• Problem statement:
Change "comfortable margin" to "wide margin" in the article on big data, and write out the part starting with "Throughout the build-up" and going on through "that was forecast.".

Does (Big) Data Suck?

In a world where social media has given everyone a voice and a platform from which to shout, there is no doubt that ‘fake news’ is a thing.

It has become really difficult to identify the truth or have absolute confidence in what we read online. I don’t know about you, but I often seek solace in data.

Data is, after all, objective and based on numbers and is not polluted by personal opinion. It can’t be wrong, can it?

Data hype

It is a cliché, but data is the new oil. There is massive value in data as it serves as the foundation for a lot of modern technology. Without data, artificial intelligence cannot really exist and it feels as though pretty much everything is AI-driven these days…

We are guilty of riding on the data-hype train at Browser Media as we describe ourselves as a data-driven, creative digital marketing agency. Data is a fundamental part of pretty much everything we do, as we strive to make decisions based on quantitative / objective numbers rather than a whim.

In recent weeks, however, I have found myself questioning whether our blind faith in data has, in fact, rendered us blind to the truth. Have we all become so reliant on data that we are losing the ability to think for ourselves? There have been two instances of what I consider to be fairly colossal data fails:

1) US election pollsters wrong (again)

I have no idea how much is spent on pre-election polling in the US, but you can rest assured that it will be an eye-watering amount. The industry was still reeling from an embarrassing failure to forecast a Trump victory in the 2016 election, so put out strong claims that they had learned their lessons and updated algorithms, etc.

Throughout the build-up to the 2020 election, Biden enjoyed a significant lead across most polls. This lead should not be downplayed – Biden was apparently so far out in the lead that he would still win by a comfortable margin even if the polls suffered from the same margin of error as 2016.

Whilst the final vote count remains to be seen (show some humility Mr Trump!), there is no question that the election was much closer than the pollsters had suggested. Whatever your political leanings, there can be no denying that it was a close-run thing and certainly not the landslide victory that was forecast.

So much for their updated algorithms and claims that they had learned their lessons from 2016. Their analysis of the data got it wrong.

2) UK Gov coronavirus media briefing(s)

I am not really sure where to start with an analysis of the media briefings that we have been subjected to in recent months.

This is not really the place to be political but I am sure most will agree, whatever your views on how to tackle the challenge of the virus, that the communication from the Government has been woeful. Leadership requires clarity of direction and certainly not the series of u-turns that we have seen over the course of this year. The one persistent theme in what we have been told has been that we need to ‘follow the science’, which demonstrates the implicit trust in data. The ‘scientific’ data has been used to justify the decisions made in Boris’s ivory tower.

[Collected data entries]
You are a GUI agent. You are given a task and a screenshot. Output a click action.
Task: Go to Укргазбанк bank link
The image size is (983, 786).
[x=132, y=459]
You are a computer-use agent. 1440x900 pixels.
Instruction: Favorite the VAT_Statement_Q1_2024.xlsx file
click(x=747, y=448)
...
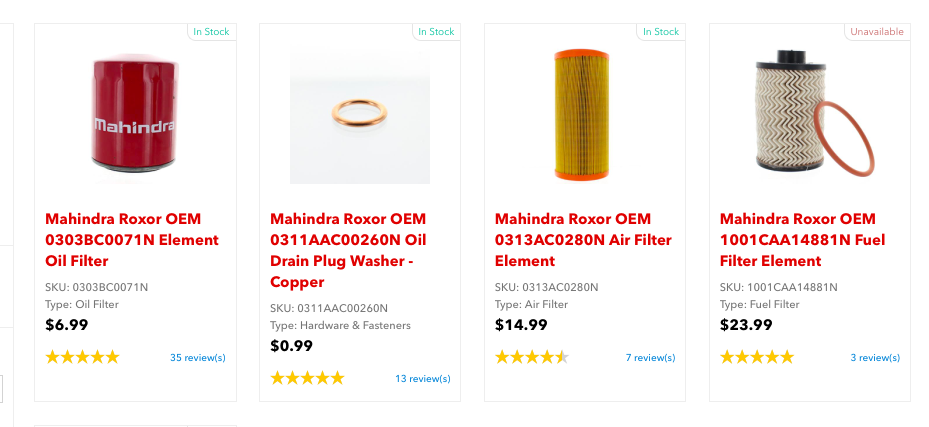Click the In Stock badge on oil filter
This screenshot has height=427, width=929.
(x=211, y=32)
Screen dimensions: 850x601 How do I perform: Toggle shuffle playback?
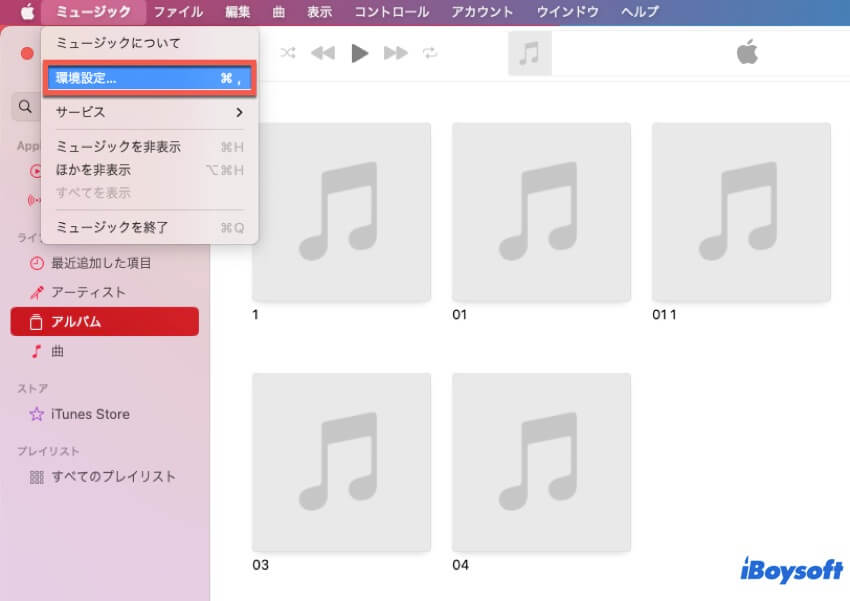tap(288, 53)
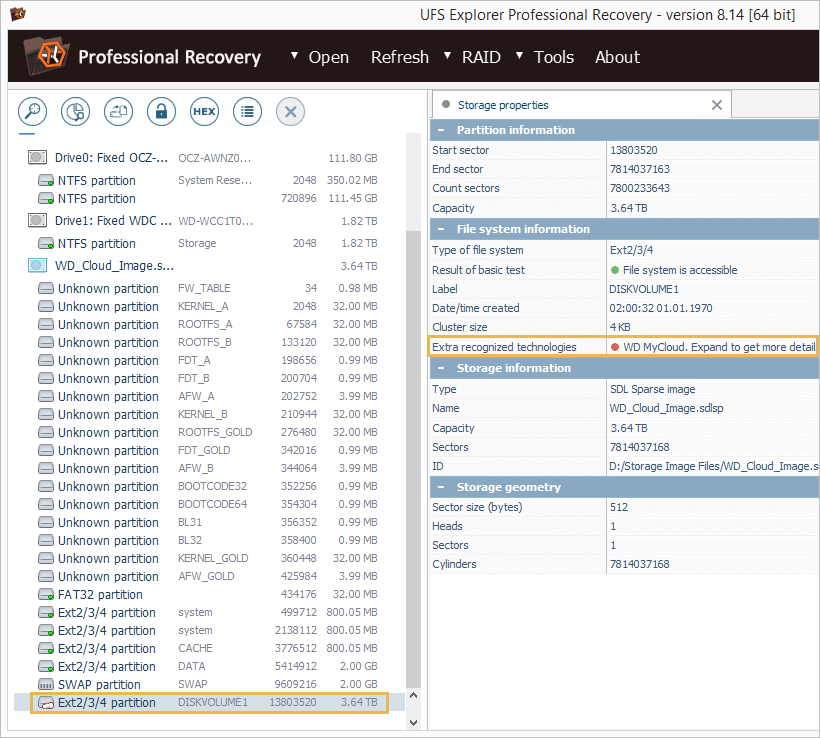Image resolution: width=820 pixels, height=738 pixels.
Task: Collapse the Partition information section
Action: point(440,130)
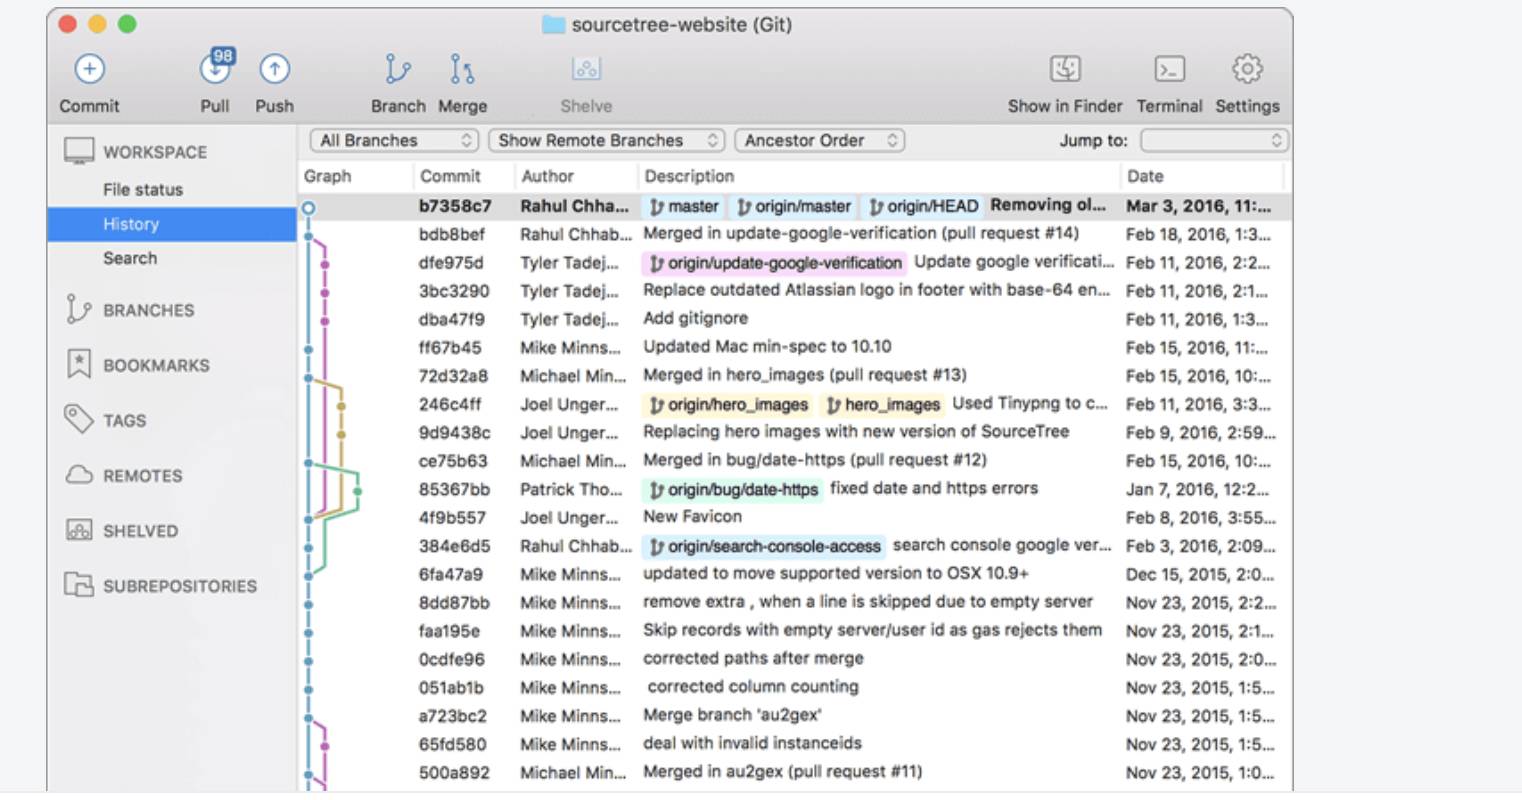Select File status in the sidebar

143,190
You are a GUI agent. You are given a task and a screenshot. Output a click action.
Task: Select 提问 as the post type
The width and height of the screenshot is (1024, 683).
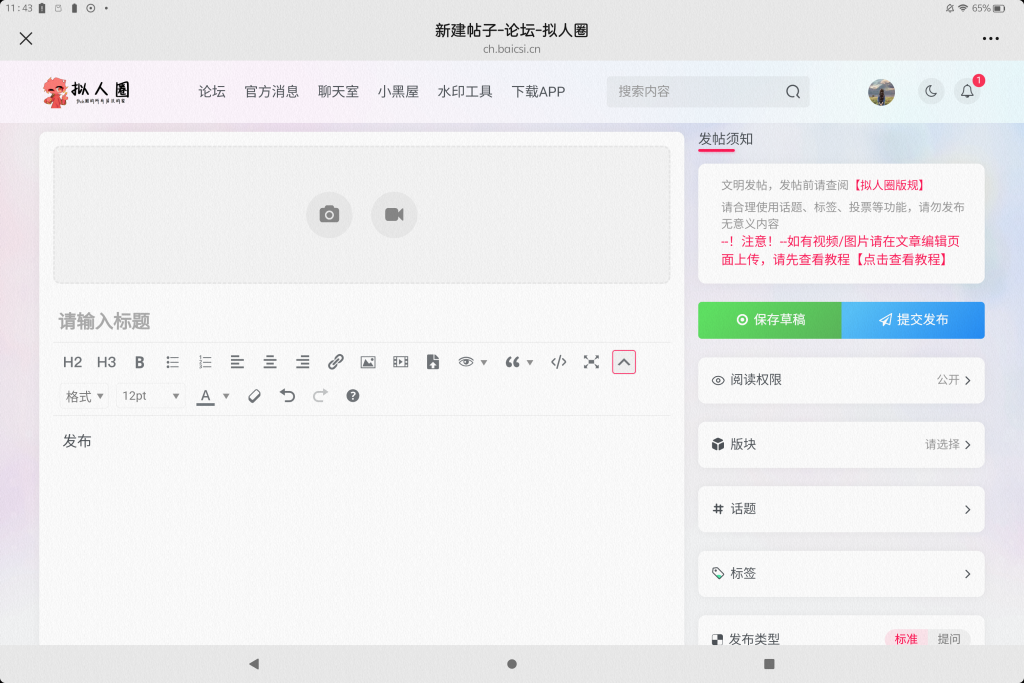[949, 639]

• Task result:
Throughout the build-up to the 2020 election, Biden enjoyed a significant lead across most polls. This lead should not be downplayed – Biden was apparently so far out in the lead that he would still win by a wide margin even if the polls suffered from the same margin of error as 2016.

Whilst the final vote count remains to be seen (show some humility Mr Trump!), there is no question that the election was much closer than the pollsters had suggested. Whatever your political leanings, there can be no denying that it was a close-run thing and certainly not the landslide victory that was forecast.